::: Data supplied

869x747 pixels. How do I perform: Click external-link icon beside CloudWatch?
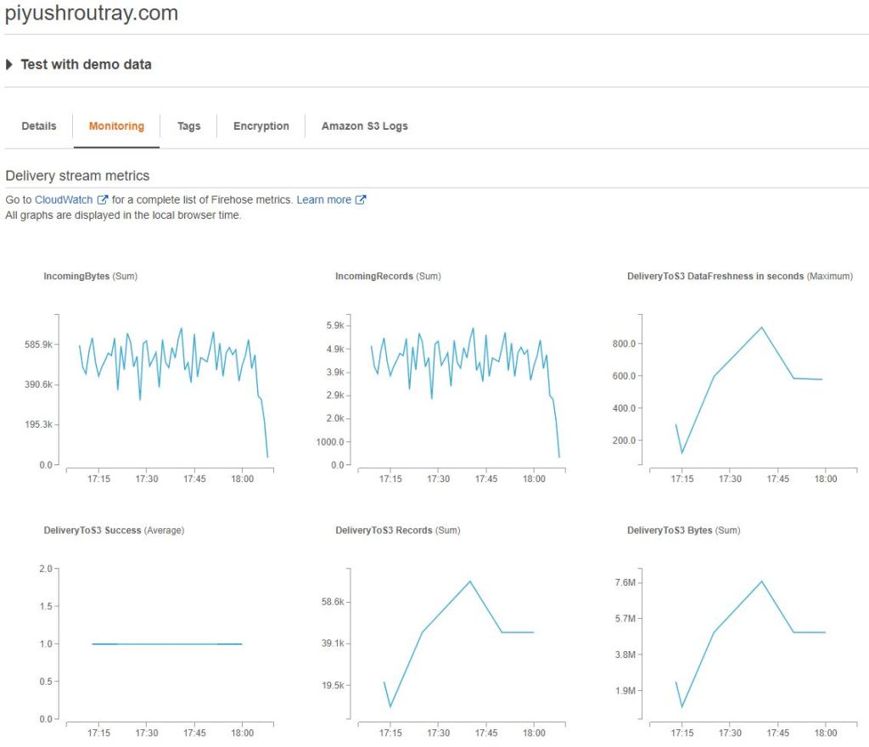[x=103, y=199]
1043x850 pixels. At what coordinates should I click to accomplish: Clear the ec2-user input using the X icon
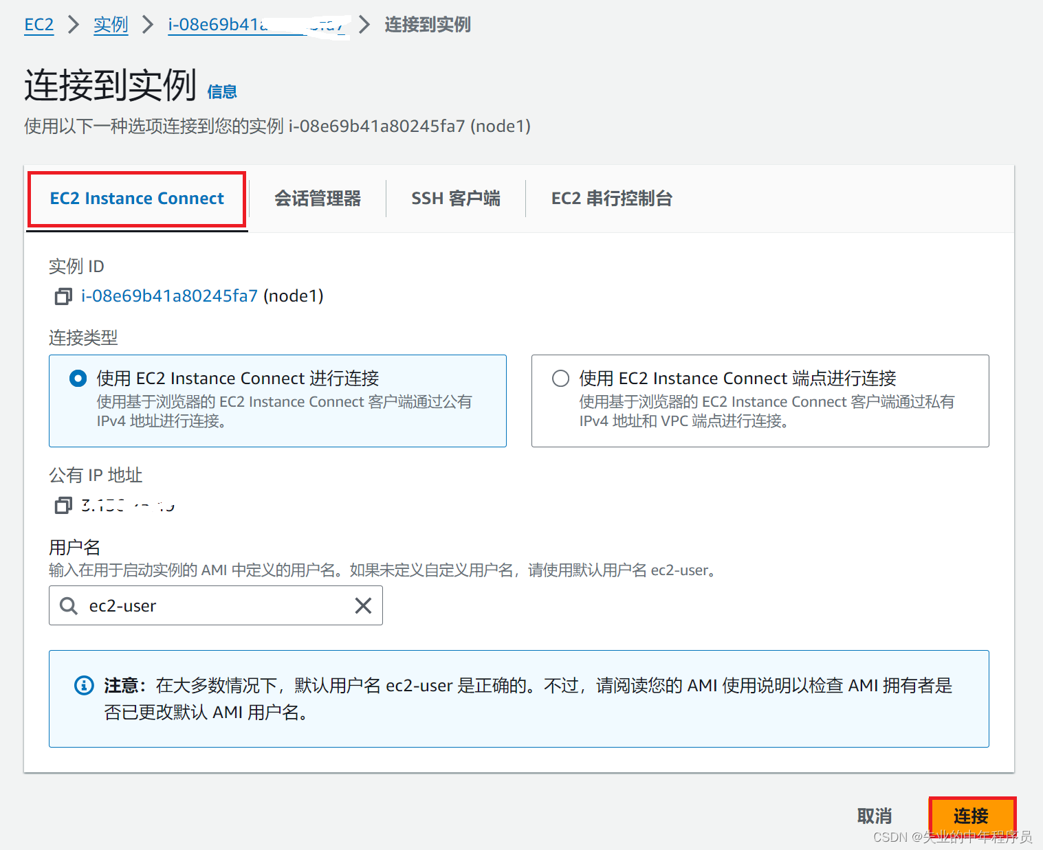[363, 605]
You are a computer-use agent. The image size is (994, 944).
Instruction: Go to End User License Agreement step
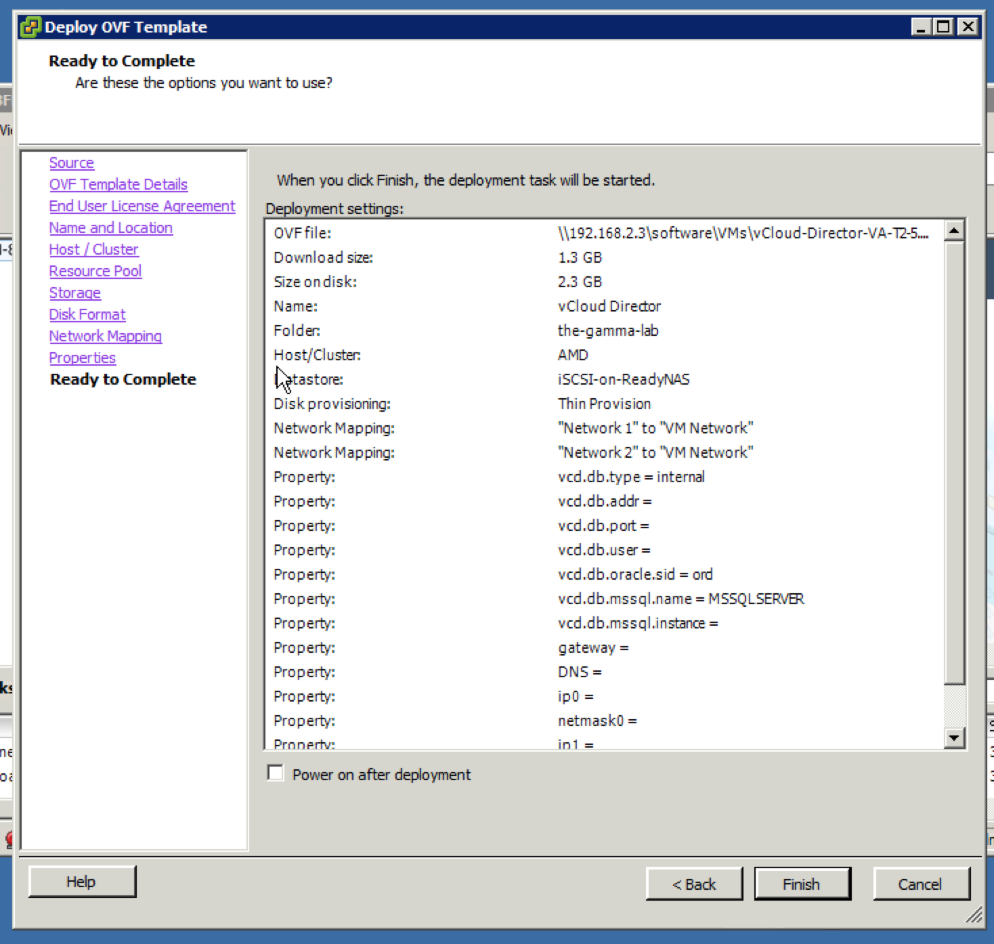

::::::

Your goal
The reply must consist of the records, repeated exactly, minus any images.

Expected answer
869x747 pixels. How do I perform: Click external-link icon beside CloudWatch?
[x=103, y=199]
1043x850 pixels. At what coordinates should I click to accomplish: Clear the ec2-user input using the X icon
[363, 605]
You are a computer-use agent. The image size is (994, 944).
Instruction: Go to End User License Agreement step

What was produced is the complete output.